You give too much credit to people who - I'm assuming - you think lowly of.

That is our impulse since inception. From toppling the monarchy's rulership over the states to giving the finger to every European empire and taking all their land on the North-American continent, to declaring our ownership of the western-hemisphere to Washington's farewell address to the Monroe doctrine to ripping panama from the belly of Colombia to taking the SouthWest from Mexico to advancing across the plains to the pacific ocean, to taking the Philippines, to WWI to WWII to Korea to Vietnam, and so forth (and any other political or military intervention in other people's business.)

We are an Empire animated by Idealism that propels us to remake this world in our own image.


the preceding is the definition of Jingoist idiocy
If this is your view.
I will risk the genetic fallacy and ignore every thing else you say.
assuming it is moronic and emotionally based.
at least Inayusha does not wax poetic about genocide.
our impulse -my lord- what well of stupid do you drink from?
America was founded as a reaction against Empire.
not the founding of a new one.
we have lost our way.
and apparently you celebrate that?



None of that was emotionally based. It is an accurate take on our nationhood and the idealism that animates this great nation.

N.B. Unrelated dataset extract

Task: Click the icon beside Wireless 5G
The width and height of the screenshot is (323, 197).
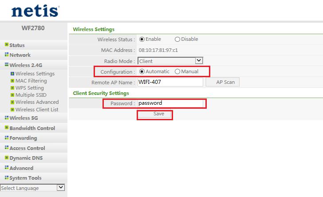Action: coord(6,118)
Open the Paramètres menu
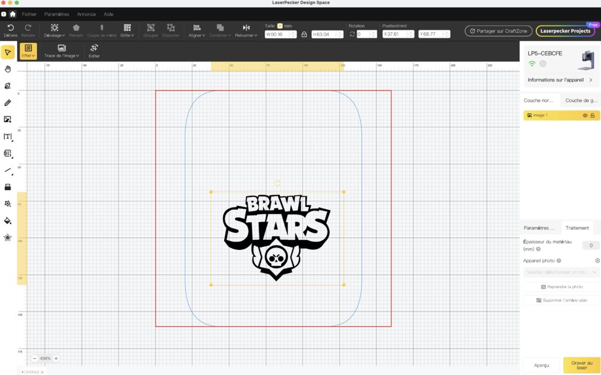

There are enduring qualities about our nation that has continued to shape our foreign policy and our approach to the world. The nature of our government and society determines foreign policy more-so then external factors do. We work out our identity at home by our actions of abroad. This hasn't been more true of any country then the US.

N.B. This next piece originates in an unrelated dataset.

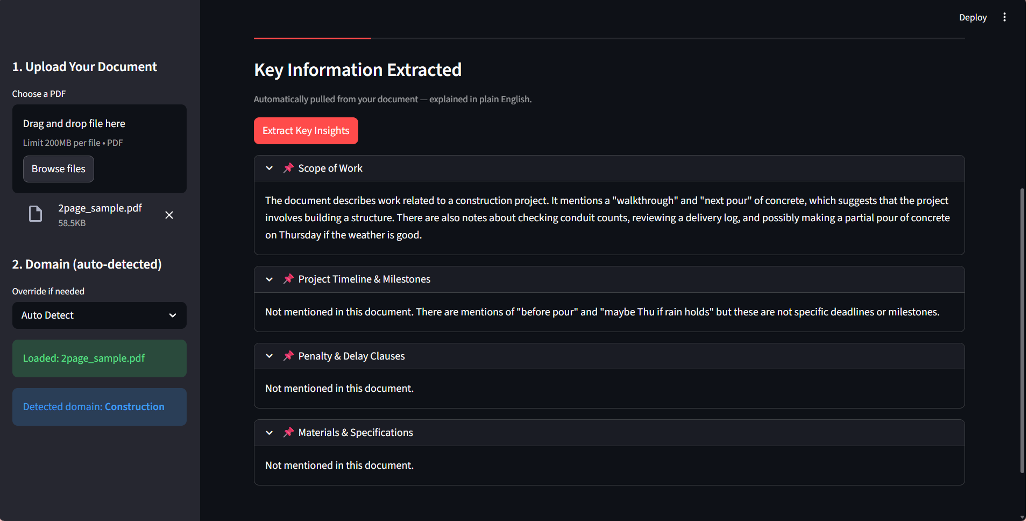
Task: Open the Auto Detect domain dropdown
Action: point(99,315)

We've always seen ourselves advancing what we uniquely regard as the universal rights of mankind. It is no accident that we persist in thinking that among our many missions in the world is to defend those rights, which we are often hypocritcal of, but no one can deny that this is what animates and moves this great nation.

Our ambition predates our nationhood. We were ambitious when we were part of the british empire, and this tradition continued long afterwards up to the present day. The Washington Farewell Address viewed as the US a nation that threw off the shackles of European colonialism and then retreated behind the two oceans is a constructed myth to make people feel that "recent" military engagements were not normative or characteristic of American foreign policy or American history. If you were a Native American, if you were a Spaniard, French, Russian, or Brit on the North American continent, you didn't see an America that was putting up walls and retreating from world influence.

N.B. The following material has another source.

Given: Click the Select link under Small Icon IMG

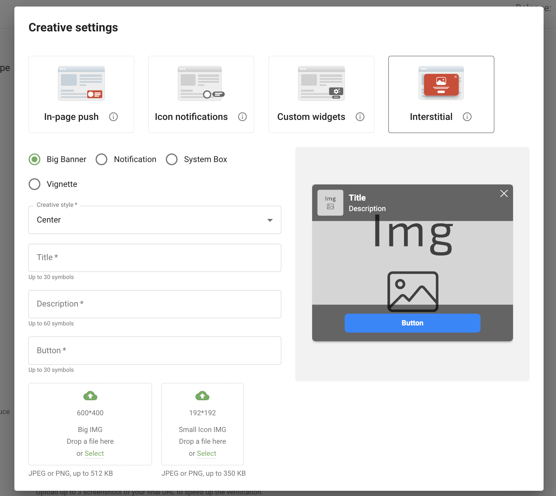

You saw a young nation that was relentlessly expanding across the West, and quite the dramatic scene that would have been to see this country topple empire after empire off of this continent. The monroe doctrine built on this by making the entire hemisphere our backyard. Monroe's original intent was based on his view that monarchy is corruption at its very highest.

The British - in our attempt to take Canada from them during the war of 1812 - viewed us as a war-mongering, trigger-happy nation. It should be noted that Canada viewed us in the same manner. Every chance we got, our idealism + our power made military intervention impossible to avoid.

Please explain the things you've said:
1.) Why did you think that I celebrated the things that I wrote?

2.) Why is it assumed that my writing above was emotionally based?

3.)Poetic? I could see how you would read that, but it is true. We pin the immorality of the world with it's lack of a moral system of governance, Democracy. Our idealism and this notion that there are universal rights, and that we are defenders of that right makes us interventionists.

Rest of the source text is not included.